What are some types of Spine Surgery?
- Vertebroplasty and kyphoplasty. These procedures are used to repair compression fractures of the vertebrae caused by osteoporosis. Both procedures include the injection of a glue-like bone cement that hardens and strengthens the bone.
- Spinal laminectomy/spinal decompression. This is performed when spinal stenosis causes a narrowing of the spinal canal that results in pain, numbness or weakness. The surgeon removes the bony walls of the vertebrae and any bone spurs, aiming to open up the spinal column to remove pressure on the nerves.
- Discectomy. This procedure is used to remove a disk when it has herniated and presses on a nerve root or the spinal cord. Laminectomy and discectomy are frequently performed together.
- Foraminotomy. In this procedure, the surgeon enlarges the bony hole where a nerve root exits the spinal canal to prevent bulging disks or joints thickened with age from pressing on the nerve.
- Nucleoplasty, also called plasma disk decompression. This laser surgery uses radiofrequency energy to treat people with low back pain associated with a mildly herniated disk. The surgeon inserts a needle into the disk. A plasma laser device is then inserted into the needle and the tip is heated, creating a field that vaporizes the tissue in the disk, reducing its size and relieving pressure on the nerves.
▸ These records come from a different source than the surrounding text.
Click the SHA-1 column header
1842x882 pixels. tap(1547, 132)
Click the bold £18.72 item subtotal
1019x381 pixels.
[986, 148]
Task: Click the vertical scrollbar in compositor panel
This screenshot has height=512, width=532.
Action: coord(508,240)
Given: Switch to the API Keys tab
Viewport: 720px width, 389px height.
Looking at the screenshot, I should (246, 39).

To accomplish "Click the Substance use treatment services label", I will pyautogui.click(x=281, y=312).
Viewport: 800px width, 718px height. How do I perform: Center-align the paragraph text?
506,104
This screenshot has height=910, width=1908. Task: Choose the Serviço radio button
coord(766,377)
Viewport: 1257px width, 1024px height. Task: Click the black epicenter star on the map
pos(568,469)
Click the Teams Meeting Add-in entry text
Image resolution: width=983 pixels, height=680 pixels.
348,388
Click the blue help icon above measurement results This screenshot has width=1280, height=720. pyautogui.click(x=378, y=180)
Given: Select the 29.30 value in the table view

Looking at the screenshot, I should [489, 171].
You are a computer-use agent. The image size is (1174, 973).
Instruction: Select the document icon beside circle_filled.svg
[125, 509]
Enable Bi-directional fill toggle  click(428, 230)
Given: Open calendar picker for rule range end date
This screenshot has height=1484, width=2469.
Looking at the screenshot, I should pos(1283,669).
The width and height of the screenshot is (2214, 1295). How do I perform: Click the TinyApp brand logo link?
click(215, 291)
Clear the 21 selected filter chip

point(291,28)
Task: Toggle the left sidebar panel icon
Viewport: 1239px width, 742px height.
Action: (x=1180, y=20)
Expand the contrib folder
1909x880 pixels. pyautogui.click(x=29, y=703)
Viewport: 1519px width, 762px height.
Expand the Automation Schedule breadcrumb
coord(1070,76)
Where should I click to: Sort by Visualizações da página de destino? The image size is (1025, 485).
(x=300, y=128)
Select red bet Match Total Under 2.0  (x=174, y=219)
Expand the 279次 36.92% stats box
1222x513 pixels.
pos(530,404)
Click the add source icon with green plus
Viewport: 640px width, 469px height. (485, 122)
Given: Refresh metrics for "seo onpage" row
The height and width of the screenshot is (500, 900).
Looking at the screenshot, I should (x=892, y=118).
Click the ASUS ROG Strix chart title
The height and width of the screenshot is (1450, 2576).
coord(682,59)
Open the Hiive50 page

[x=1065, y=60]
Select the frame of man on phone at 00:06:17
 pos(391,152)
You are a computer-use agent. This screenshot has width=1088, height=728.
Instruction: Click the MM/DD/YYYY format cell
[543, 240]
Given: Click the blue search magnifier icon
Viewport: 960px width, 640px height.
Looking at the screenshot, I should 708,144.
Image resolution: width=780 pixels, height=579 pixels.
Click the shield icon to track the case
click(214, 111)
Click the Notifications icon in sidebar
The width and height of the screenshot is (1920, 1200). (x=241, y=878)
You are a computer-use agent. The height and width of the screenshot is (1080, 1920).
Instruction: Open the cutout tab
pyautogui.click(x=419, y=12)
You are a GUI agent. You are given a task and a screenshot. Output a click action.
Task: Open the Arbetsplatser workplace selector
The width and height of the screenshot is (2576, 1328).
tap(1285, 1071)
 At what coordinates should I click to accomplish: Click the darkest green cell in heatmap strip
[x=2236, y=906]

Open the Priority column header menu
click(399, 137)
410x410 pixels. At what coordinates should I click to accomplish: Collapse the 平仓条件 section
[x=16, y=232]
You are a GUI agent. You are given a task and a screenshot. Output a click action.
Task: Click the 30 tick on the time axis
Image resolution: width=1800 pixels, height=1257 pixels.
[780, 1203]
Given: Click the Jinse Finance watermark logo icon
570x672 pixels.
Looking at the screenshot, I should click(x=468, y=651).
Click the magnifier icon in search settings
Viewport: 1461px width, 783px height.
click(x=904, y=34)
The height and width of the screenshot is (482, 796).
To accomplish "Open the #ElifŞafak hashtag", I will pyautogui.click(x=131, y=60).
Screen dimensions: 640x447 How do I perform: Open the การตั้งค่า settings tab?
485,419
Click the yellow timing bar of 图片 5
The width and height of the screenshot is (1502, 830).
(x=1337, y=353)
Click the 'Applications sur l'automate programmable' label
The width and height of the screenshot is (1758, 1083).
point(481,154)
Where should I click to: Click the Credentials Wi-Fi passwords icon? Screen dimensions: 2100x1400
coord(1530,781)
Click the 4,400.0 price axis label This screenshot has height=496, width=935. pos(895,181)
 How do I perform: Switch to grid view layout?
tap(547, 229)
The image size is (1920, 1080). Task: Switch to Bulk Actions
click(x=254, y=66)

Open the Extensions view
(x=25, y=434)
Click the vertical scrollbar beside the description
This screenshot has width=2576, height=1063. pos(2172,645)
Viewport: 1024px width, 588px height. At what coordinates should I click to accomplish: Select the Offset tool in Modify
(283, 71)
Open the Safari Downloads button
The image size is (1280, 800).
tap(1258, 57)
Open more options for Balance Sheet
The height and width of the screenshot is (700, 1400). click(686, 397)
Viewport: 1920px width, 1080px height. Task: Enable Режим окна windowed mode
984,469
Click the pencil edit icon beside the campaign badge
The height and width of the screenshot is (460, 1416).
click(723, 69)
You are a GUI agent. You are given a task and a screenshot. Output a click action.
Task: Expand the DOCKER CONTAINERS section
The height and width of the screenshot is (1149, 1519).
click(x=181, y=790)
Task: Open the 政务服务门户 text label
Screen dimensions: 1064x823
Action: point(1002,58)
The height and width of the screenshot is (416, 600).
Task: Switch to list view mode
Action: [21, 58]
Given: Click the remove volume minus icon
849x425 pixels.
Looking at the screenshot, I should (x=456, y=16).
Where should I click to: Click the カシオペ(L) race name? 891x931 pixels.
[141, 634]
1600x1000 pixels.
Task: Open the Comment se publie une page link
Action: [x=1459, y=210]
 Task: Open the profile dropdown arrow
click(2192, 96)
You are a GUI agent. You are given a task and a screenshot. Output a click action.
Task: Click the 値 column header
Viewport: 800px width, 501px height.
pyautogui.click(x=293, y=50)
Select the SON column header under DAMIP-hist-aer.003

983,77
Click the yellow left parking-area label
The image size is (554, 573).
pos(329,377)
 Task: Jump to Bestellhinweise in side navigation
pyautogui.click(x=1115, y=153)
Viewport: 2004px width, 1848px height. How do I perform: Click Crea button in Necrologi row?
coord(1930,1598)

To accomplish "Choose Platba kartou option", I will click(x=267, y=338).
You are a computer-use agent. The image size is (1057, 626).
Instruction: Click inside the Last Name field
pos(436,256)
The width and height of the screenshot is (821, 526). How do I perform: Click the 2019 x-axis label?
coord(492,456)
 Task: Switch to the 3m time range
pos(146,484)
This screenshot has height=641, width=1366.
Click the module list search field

- Spinal fusion. The surgeon removes the spinal disk between two or more vertebrae, then fuses the adjacent vertebrae using bone grafts or metal devices secured by screws. Spinal fusion may result in some loss of flexibility in the spine and requires a long recovery period to allow the bone grafts to grow and fuse the vertebrae together.
- Artificial disk replacement. This is considered an alternative to spinal fusion for the treatment of people with severely damaged disks. The procedure involves removal of the disk and its replacement by a synthetic disk that helps restore height and movement between the vertebrae.